++++ Document section ++++

BATTENBERGS AND BASTARDS
Edward was also a close friend of Prince Louis of Battenberg, who married Princess Victoria, the daughter of Edward’s late sister Alice, in 1884. This marks the entrance of the Mountbatten family, including Lord Louis and Prince Philip, onto the British royal scene. Asquith, Balfour, and Lloyd George were all more or less Edward’s stooges. Edward’s influence also lived on through his bastards, one of whom, Sir Stewart Menzies, was a boss of British secret intelligence who betrayed vital U.S. secrets to the Soviets.
Edward’s French network was extensive, and included royalists and oligarchs. The common denominator of Edward’s network was la revanche, the need for France to exact vengeance from Germany for the loss of the provinces of Alsace and Lorraine in 1871. The central figure was a leftish radical, Georges “Tiger” Clemenceau, France’s wartime premier and the chairman of the Peace Conference at Versailles. Clemenceau’s talents for overthrowing governments gave the Third French Republic some of its proverbial instability. Clemenceau was attacked from 1892 on as a British agent and paid spy of the British Embassy.
Former French Foreign Minister Emile Flourens saw that the Dreyfus affair was concocted by Edward VII and his agents in order to break French institutional resistance to a dictatorial regime of Clemenceau. Flourens wrote that: “Clemenceau is the pro-consul of the English king, charged with the administration of his province of the Gauls.” (Flourens, 1906) Flourens argued that the friends of the late French leader Leon Gambetta were determined to resist Clemenceau. At the same time, in Flourens’s view, the French Army simply hated Clemenceau. According to Flourens, Edward VII used the 1890s Panama scandal to wreck the Gambetta political machine, and then unleashed the Dreyfus affair in order to break the resistance of the French Army to Clemenceau.
Flourens also showed how Edward VII was the mastermind of the post-1904 anti-clerical hysteria in France, which included the confiscation of Catholic Church property and the break of diplomatic relations with the Holy See. For Flourens, Edward VII was seeking to shut down the French Catholic foreign missions, which had proved a barrier to British colonial expansion. Edward VII’s ultimate goal was to create a schismatic church in France on the Anglican or Presbyterian model, wrote Flourens. “As the schism in England dates from the reign of Henry VIII, so the schism in France will date from the reign of Edward VII.” (Flourens, pp. 155-156)
Delcassé was Edward’s partner in the British- French Entente Cordiale of 1903-04. Delcassé had taken office in the British- French confrontation around the Fashoda crisis, when London and Paris had been on the verge of war. Delcassé’s view was that France could survive only as a very junior partner of the British.
When Kaiser Wilhelm made his famous visit to Tangier, Morocco in March 1905, France and Germany came to the brink of war. At this time, Edward VII was vacationing on board his yacht in the Mediterranean. During the debate on the Moroccan question in the French National Assembly in April 1905, Delcassé came under heavy attack because of his refusal to seek a modus vivendi with Germany; one of Delcassé’s severest critics was the socialist leader Jean Jaurès. When Delcassé was about to be forced into resignation, Edward VII docked his yacht, the Victoria and Albert, at Algiers, and asked the French governor- general to send a telegram to Paris. This was a personal message to Delcassé dated April 23 in which Edward announced that he would be “personally distressed” if Delcassé were to leave office. Edward “strongly urged” Delcassé to remain in office, because of his great political influence but also because of England. As in the case of Alexander Izvolski, Edward VII was not reticent about standing up for his own puppets.

++++ Listed records ++++

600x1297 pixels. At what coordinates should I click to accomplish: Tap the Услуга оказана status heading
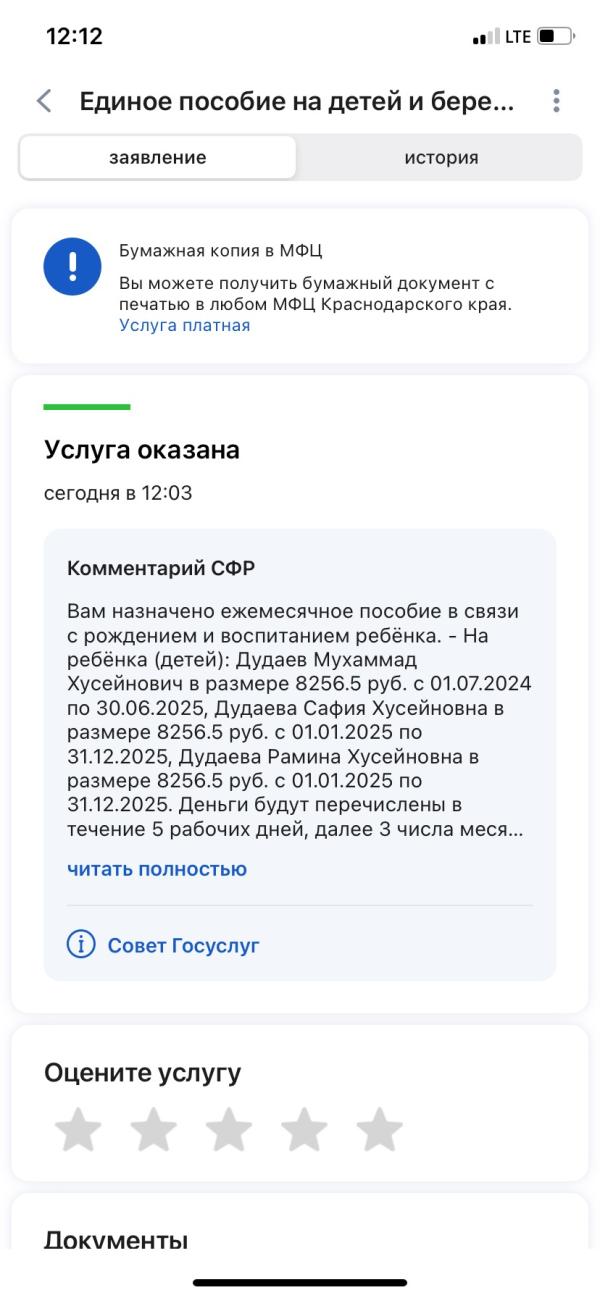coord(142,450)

++++
++++ Listed records ++++

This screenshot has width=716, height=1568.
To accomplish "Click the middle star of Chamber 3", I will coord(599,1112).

++++
++++ Listed records ++++

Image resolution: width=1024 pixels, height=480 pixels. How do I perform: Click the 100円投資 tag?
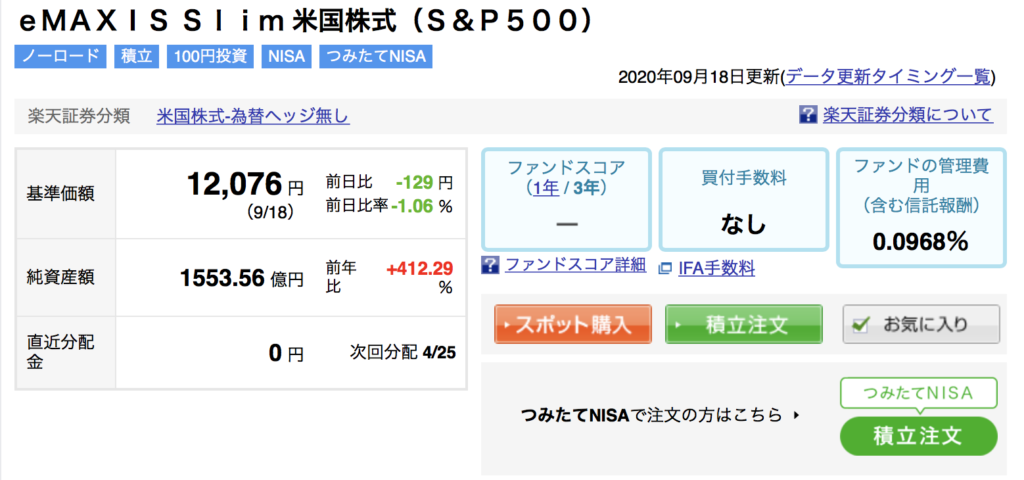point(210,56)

++++

**Task set**:
**A)** Condense the paragraph of the Edward VII passage that begins "Delcassé was Edward's partner" into two sentences, keeping its main facts.
**B)** Reproduce the part of the Edward VII passage between "Delcassé was Edward’s" and "of the British.", inclusive.
These entries were taken from a separate source.

**Task-by-task solutions**:
**A)** Delcassé partnered with Edward in the British-French Entente Cordiale of 1903-04, having taken office during the Fashoda crisis, when London and Paris were on the verge of war. He held that France could survive only as a very junior partner of the British.

**B)**
Delcassé was Edward’s partner in the British- French Entente Cordiale of 1903-04. Delcassé had taken office in the British- French confrontation around the Fashoda crisis, when London and Paris had been on the verge of war. Delcassé’s view was that France could survive only as a very junior partner of the British.